(Word and item position data)
((

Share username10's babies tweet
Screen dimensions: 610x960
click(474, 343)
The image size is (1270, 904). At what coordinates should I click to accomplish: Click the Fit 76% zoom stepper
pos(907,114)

))

Rewrite the lines from the one that contains "The image size" through the end of the items, renaming "stepper" to "spinner" and changing nothing else.

The image size is (1270, 904). At what coordinates should I click to accomplish: Click the Fit 76% zoom spinner
pos(907,114)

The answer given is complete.